I write this as I finally admit defeat, having spent – I’ve lost count of how many hours – trying to secure tickets for the big Oasis reunion tour. Half a day was spent queueing up for the opportunity to join the actual queue, and any progress made once reaching the front of it was frustratingly fleeting. It’s been a whistle-stop tour of Ticketmaster’s various error screens, from being suspended as a bot and having the whole site crash under the weight of overwhelming demand, to having to queue up all over again only to find prices had doubled for the few remaining tickets. At least something happened on Ticketmaster I suppose; that’s more than can be said for See Tickets and Gigs And Tours, whose sites didn’t even attempt to sell any actual tickets. I’m far from the only one left empty handed. It seems like half the country spent their day chasing tickets which proved to be rare as hen’s teeth. Yet at this moment the disappointment of missing out feels dwarfed by my frustration at the appalling rigmarole of Ticketmaster’s shambolic sale.
The whole process feels outdated and unfit for purpose. All the dates of a high demand tour going on sale at the same time first thing in the morning, everyone looking to get their foot in the door like they’re trying to book a doctor’s appointment. Millions of people flocking to a webpage whose infrastructure crumbles under the weight of such high traffic – despite, y’know, supposedly being made for this very purpose. At this point a ticket website unprepared for a sudden influx of people feels like an ambulance crew constantly flustered by having to perform first aid at every stop. The unpreparedness is even more baffling when you consider that these constant surges in demand are a problem of the ticketer’s own design. If they aren’t able to cater for everyone at once, then why have the sales all at once in the first place? When sites introduced staggered sales for Taylor Swift’s Eras Tour, that should have been the wake-up call to start selling tickets in small batches as the new norm. Apparently not, that would have been far too sensible.
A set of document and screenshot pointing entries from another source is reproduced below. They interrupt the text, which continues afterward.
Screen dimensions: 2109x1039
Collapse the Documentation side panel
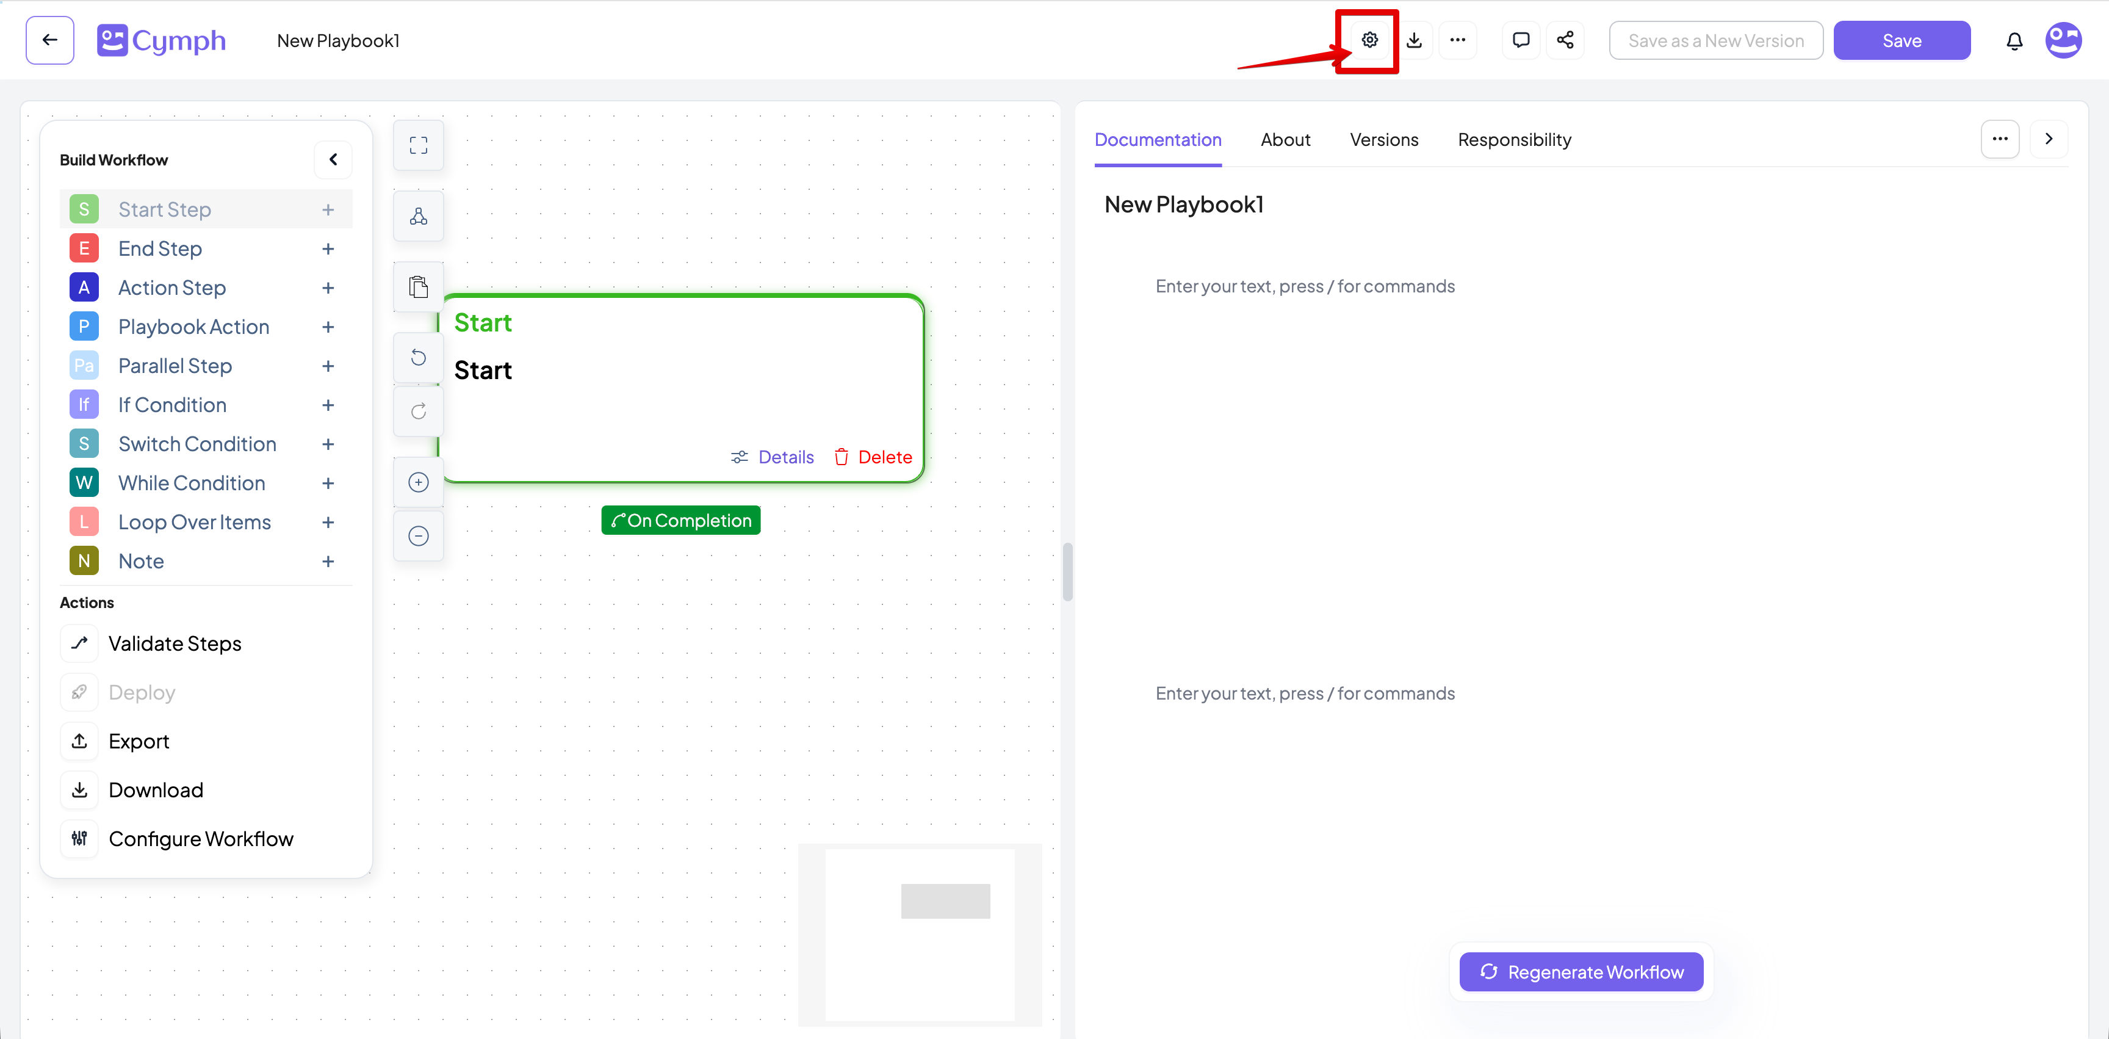[2049, 139]
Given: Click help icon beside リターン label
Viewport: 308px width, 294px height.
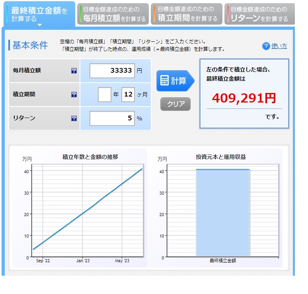Looking at the screenshot, I should [x=74, y=118].
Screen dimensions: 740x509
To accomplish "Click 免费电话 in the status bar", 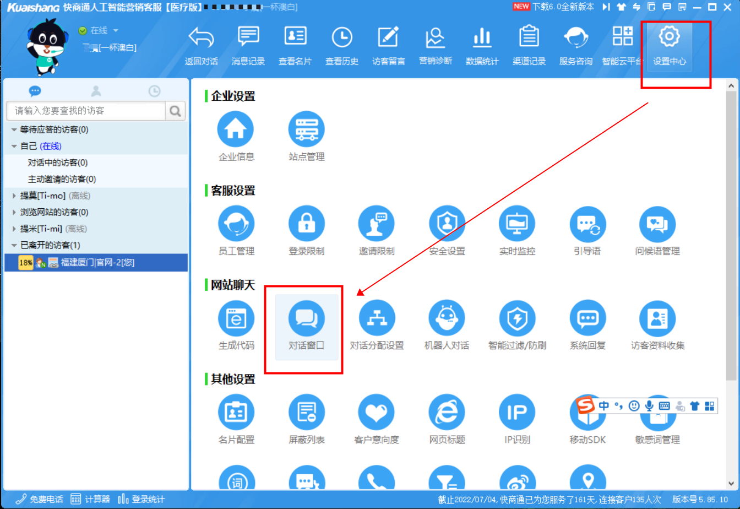I will [40, 499].
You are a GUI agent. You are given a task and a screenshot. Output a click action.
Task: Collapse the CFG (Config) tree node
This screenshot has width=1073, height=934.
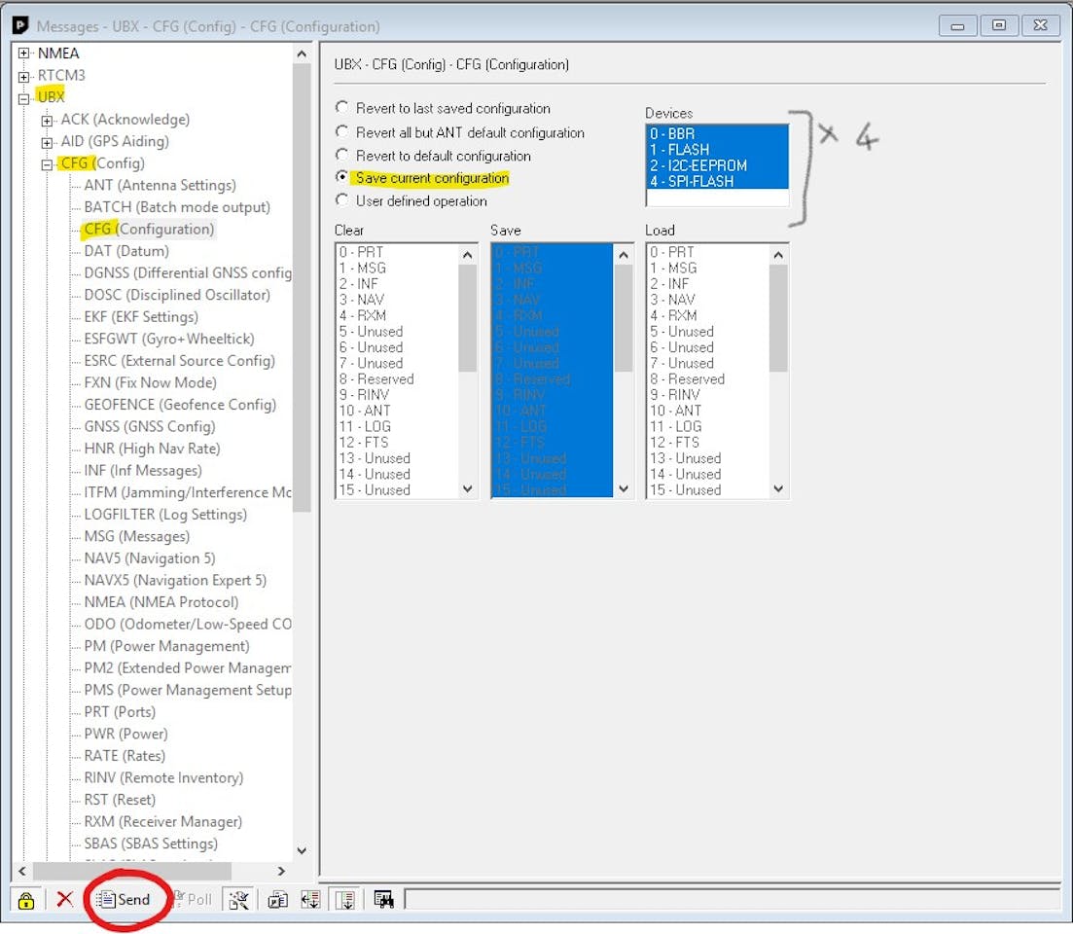click(47, 164)
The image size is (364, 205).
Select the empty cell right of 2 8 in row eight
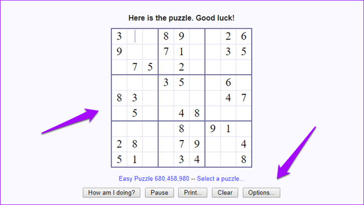[150, 144]
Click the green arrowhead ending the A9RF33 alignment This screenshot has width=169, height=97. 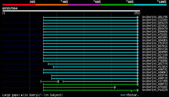(138, 84)
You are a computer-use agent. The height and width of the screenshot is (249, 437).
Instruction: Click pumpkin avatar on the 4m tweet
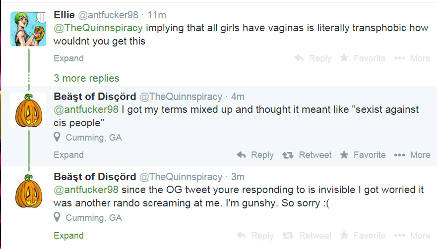(x=28, y=110)
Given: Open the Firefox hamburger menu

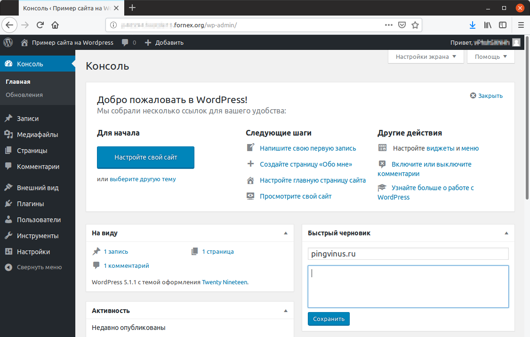Looking at the screenshot, I should (521, 25).
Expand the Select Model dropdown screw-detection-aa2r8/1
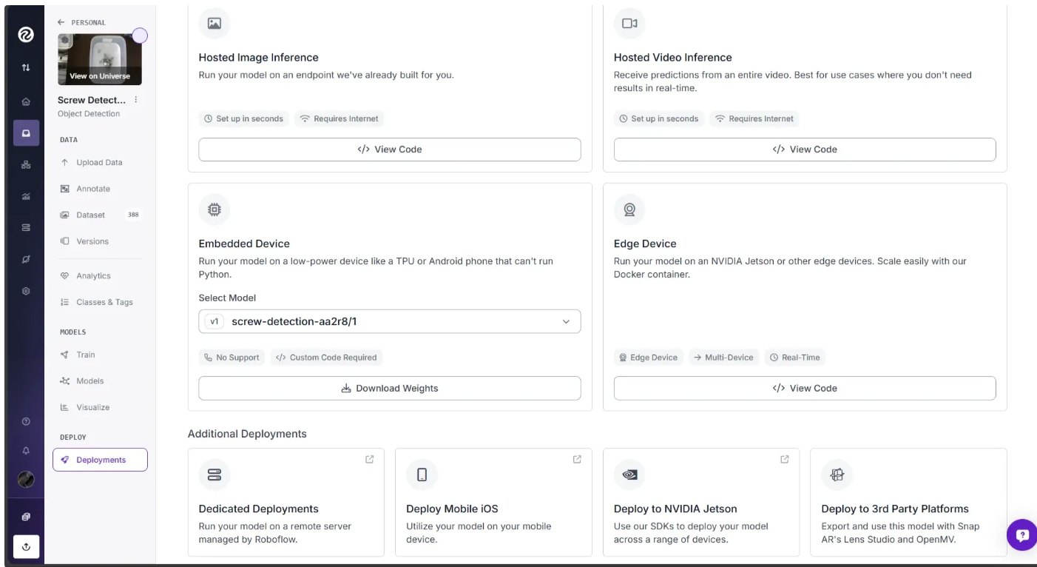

I feel like we could avoid flocking en masse to these ill-equipped sites if we had more options of where to get tickets. Time was when physical tickets went on sale in person at the venue’s box office at the same time they appeared online. A few years back I managed to see Arcade Fire play an intimate gig, with tickets in very short supply, by queuing up outside the venue. Obviously queueing up outside at the crack of dawn isn’t for everyone, and having one city-long line stretching out from a stadium’s box office window has its own share of problems, but it has got me thinking. For one it’s going to put a dent in the number of touts buying tickets to resell – who but the biggest fans will be willing to get up early to stand out in the rain? Secondly there’s no reason why the venue itself has to be the only place selling tickets. It used to be that local record stores would sell tickets for events in their city, imagine how great it would be to foster that kind of cooperation and community again. With talk about introducing a levy on arena tickets to support grassroots venues, why not cut out the middleman and have those smaller venues sell the tickets for arenas and benefit from pocketing the booking fees?
Of course, the reason why our ticket system is such a shambles, is the same reason most facets of modern life are in such a shocking state: corporate greed. We can’t buy tickets from anywhere else because Ticketmaster’s monopoly has made it so that there is nowhere else. Their site can afford to be a revolving door of error messages because they don’t have to worry about competing with a better system. They get away with slapping whatever sickeningly inflated price they fancy onto tickets without any prior warning because, the hell you gonna do about it? – buy them somewhere else? – didn’t think so. The price of big gigs has been spiralling out of control since covid. The most expensive ticket I’ve ever bought was to see Fleetwood Mac – the full, classic Rumours line-up; the last time they were all together – back in 2015 for £80 plus fees. These days that feels like the asking price for any old arena show, even new acts with an album or two to their name playing big crowds for the first time. I’ve backed out of buying tickets a number of times now, as I’ve sat at the payment screen looking at the asking price and thought: “Is this really worth more than Fleetwood Mac?”. The answer is, almost always, no.
“Well just go to smaller gigs instead! Give that money to new artists and grassroots venues!” some might say. It’s a call I myself have echoed recently. But a healthy live music landscape requires gigs of all sizes, large and small, and simply saying “it is what its is, what do you expect?” does nothing to change things. We need governments to enforce more consumer friendly ticketing practices, we need fans to refuse to acquiesce to exorbitant prices, and we need more artists to speak out. Robert Smith of The Cure has been fighting tooth and nail to keep tickets affordable, even forcing Ticketmaster to refund extra fees to customers, while the ever brilliant Maggie Rogers has gone so far as to sell tickets personally, meeting up with queuing fans. A few more acts willing to speak up and take action for their fans could be the turning point for a fairer and more sensible ticketing system. The alternative sees tickets getting more expensive, the websites selling them being less up to task, and the stress of buying them not worth the hassle, until ultimately some household names turn up to play an empty arena and wonder where it all went wrong.